### Task objective
Answer these questions from the guide on drawing white hairs and whiskers:
(a) Which white pencil does the guide name as the best for the job in Method 1?
(b) Instead of brushing off excess pencil, what should you do?
(c) What does Method 2 have you draw over to create whiskers?

### Text extract
--------------------------------------------------

How to draw white hairs and whiskers in 7 ways
If you are new to colour pencil or have been drawing with colour pencils for a while then you would have come across drawing whiskers or fine white hairs at some point. Every pet portrait artist will know what I mean when I say that they can really make or break a piece. Getting them right is so important for realism but because it is hard to layer light colours over dark using coloured pencil there are a few techniques you can use to get around this.
In this blog post I will explain the 7 main methods you can use to create white hairs and whiskers for animal and pet portrait in colour pencil.
How To Draw White Hairs And Whiskers In 7 Ways:
Method 1: use a hard-white pencil to create white hairs
The humble white pencil is the most obvious method for creating white hairs and whiskers but which one actually works? You may find the soft waxy pencils blend more then they layer, so when you want a sharp white line a much harder pencil pigment is needed. I have found that the best pencil for the job is the Caran d’Ache Pablo white pencil. Here is how to use it:
Sharpen the Caran d’Ache Pablo pencil to a very sharp point. Mechanical desk sharpeners are really good for this job. You can also use a sandpaper sharpening block after sharpening to refine that point even more!
The sharper the point, the better the result.
With moderate pressure, draw on the fine white hairs and whiskers. Because the pencil is so hard and so sharp it basically digs into the layers of colour pencil you have already laid down on your paper leaving a bright enough mark. Thicker brighter whiskers will require a different method but this is perfect for finer hairs and reflections in the eyes.
Keep sharpening your point after every few hairs so the mark is as bright as possible.
Tip – Use this method at the very end of your drawing and don’t brush off excess pencil after as this will dim your marks. Just gently blow off any excess pencil.
For better results spray fixative over your drawing and then use this method. The fixative will create a new layer over your drawing and therefore the white pencil will not blend with previous layers of colour. The Faber Castell Polychromo white is also good but I have found that the Pablo pencil gives a much brighter result.
Method 2: draw over indented lines to create whiskers
This seems to be the most common technique I have seen other artists use to create the whiskers and white fur on any animal. You can buy a set of various sizes so you can create different thicknesses of indents on your paper.

--------------------------------------------------

### Data provided
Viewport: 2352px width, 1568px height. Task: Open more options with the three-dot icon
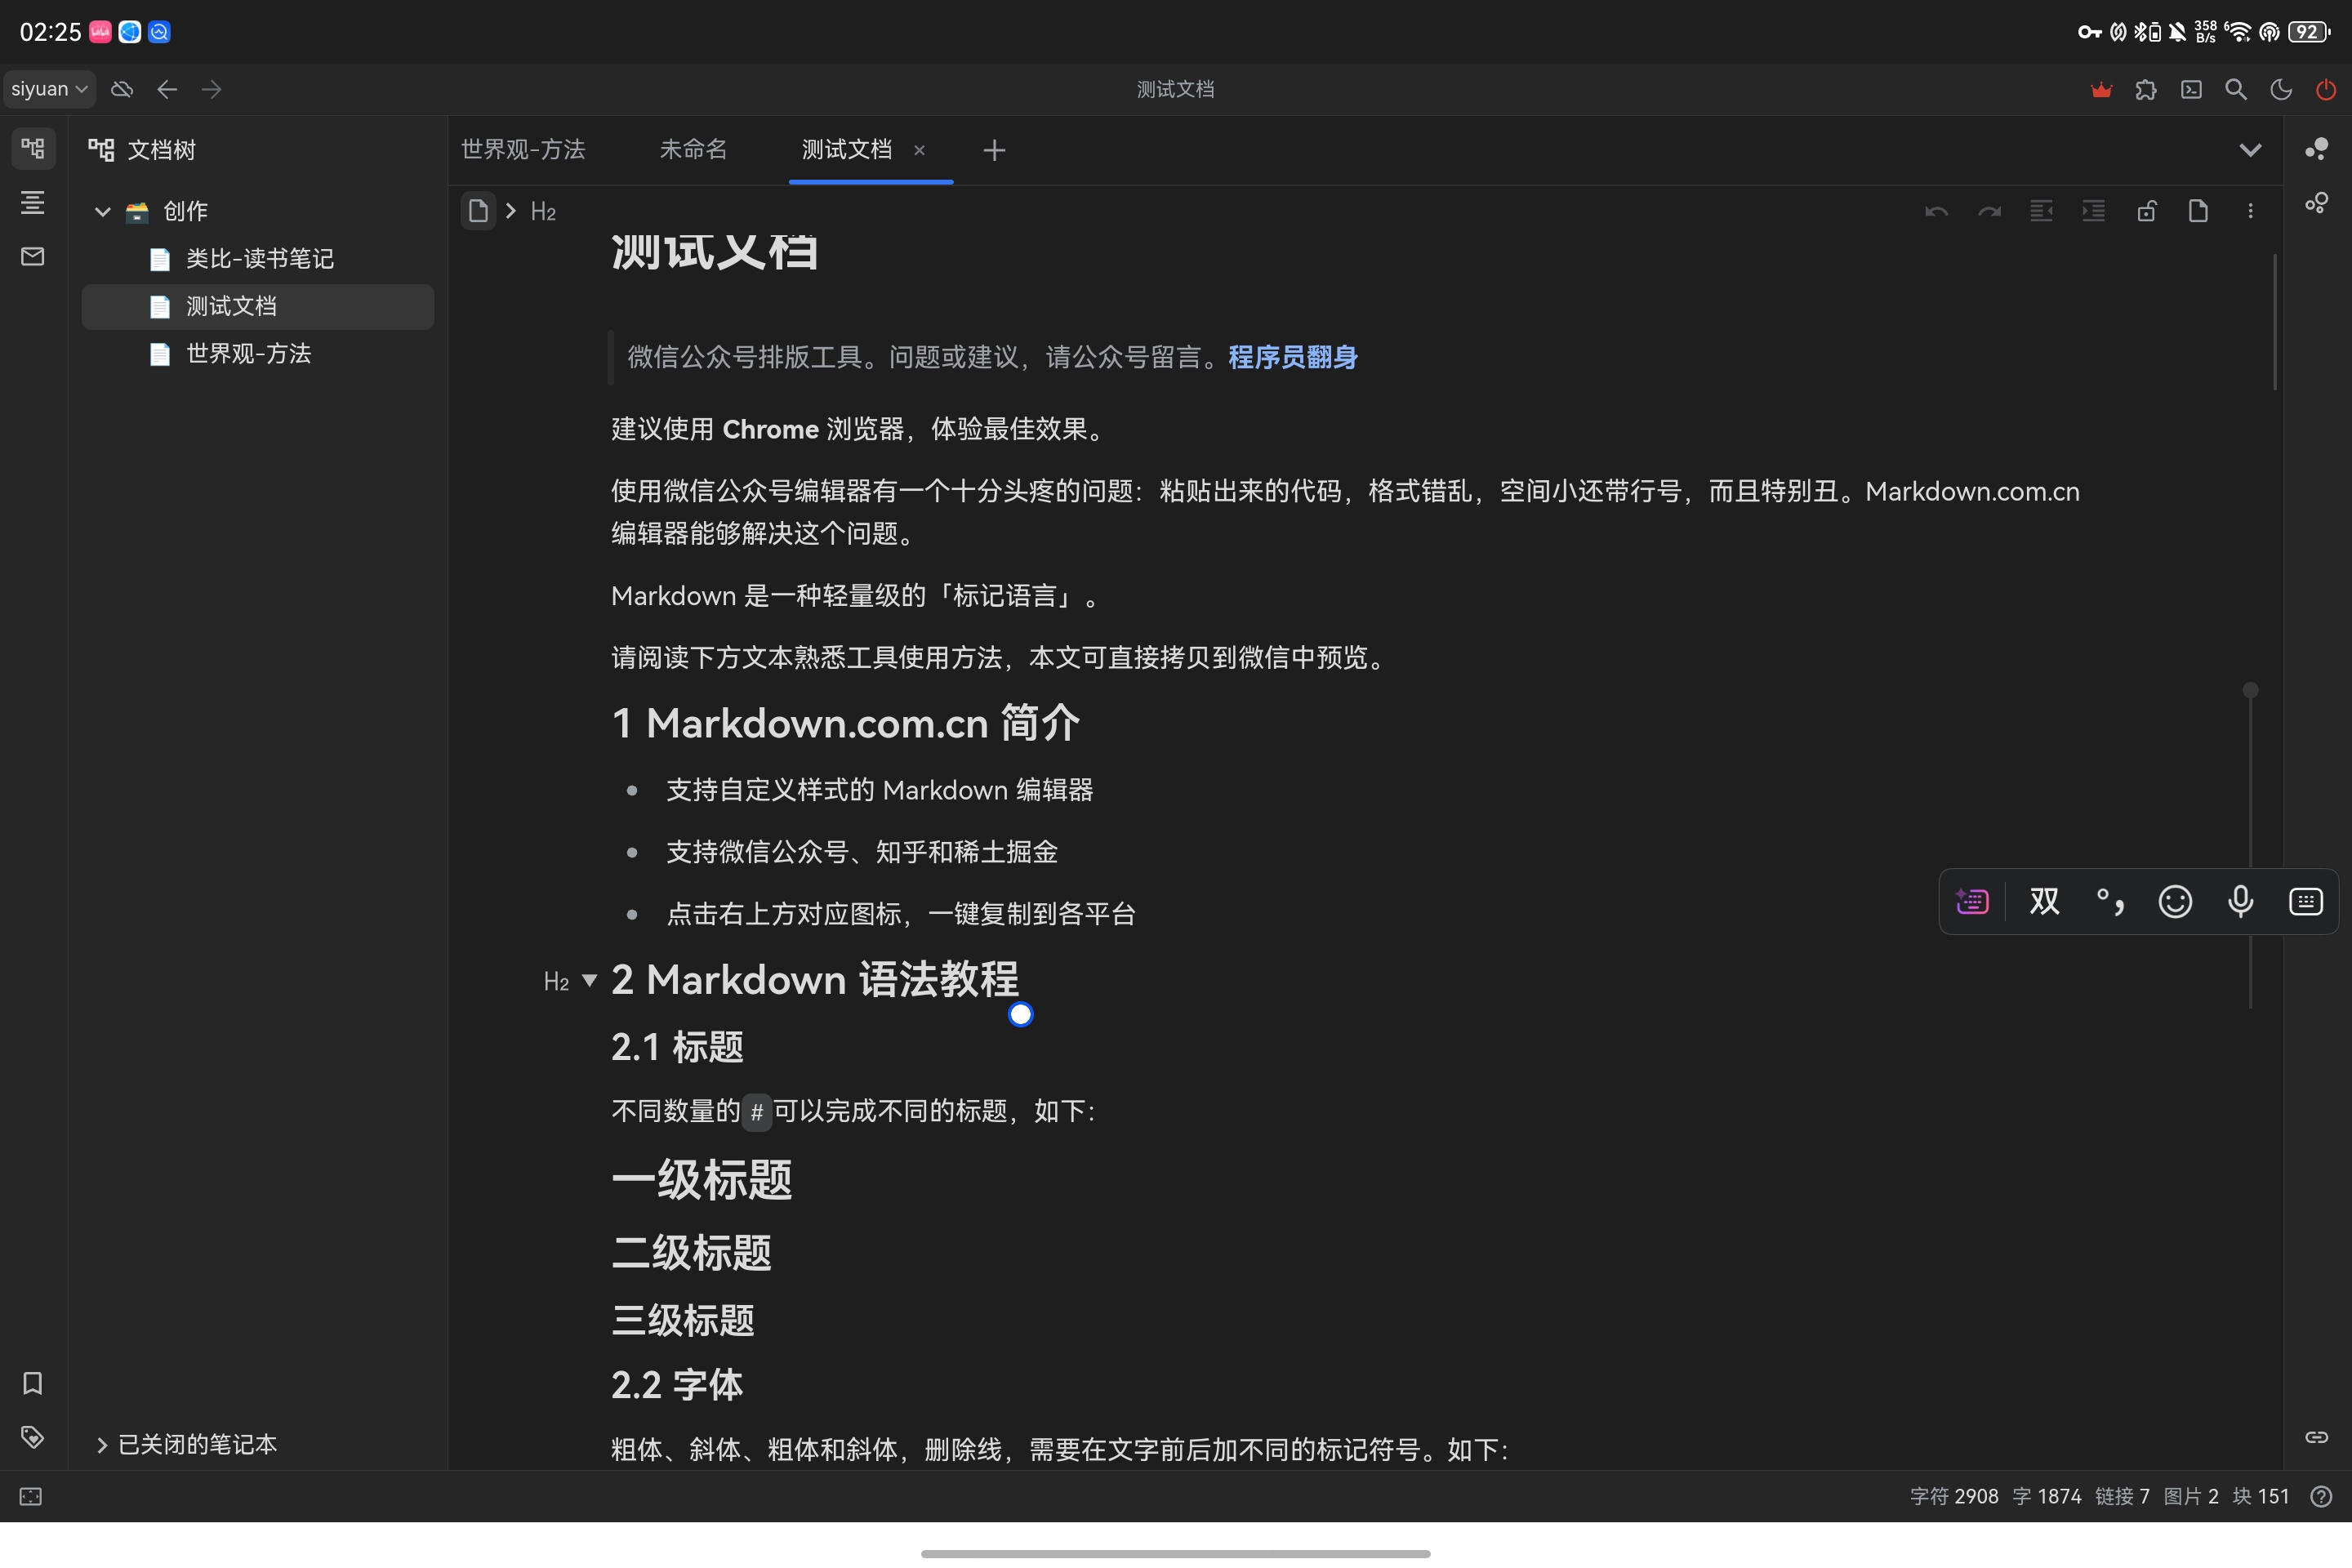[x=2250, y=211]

--------------------------------------------------

### Exercise answer
(a) The Caran d’Ache Pablo white pencil.
(b) Gently blow off any excess pencil.
(c) Indented lines.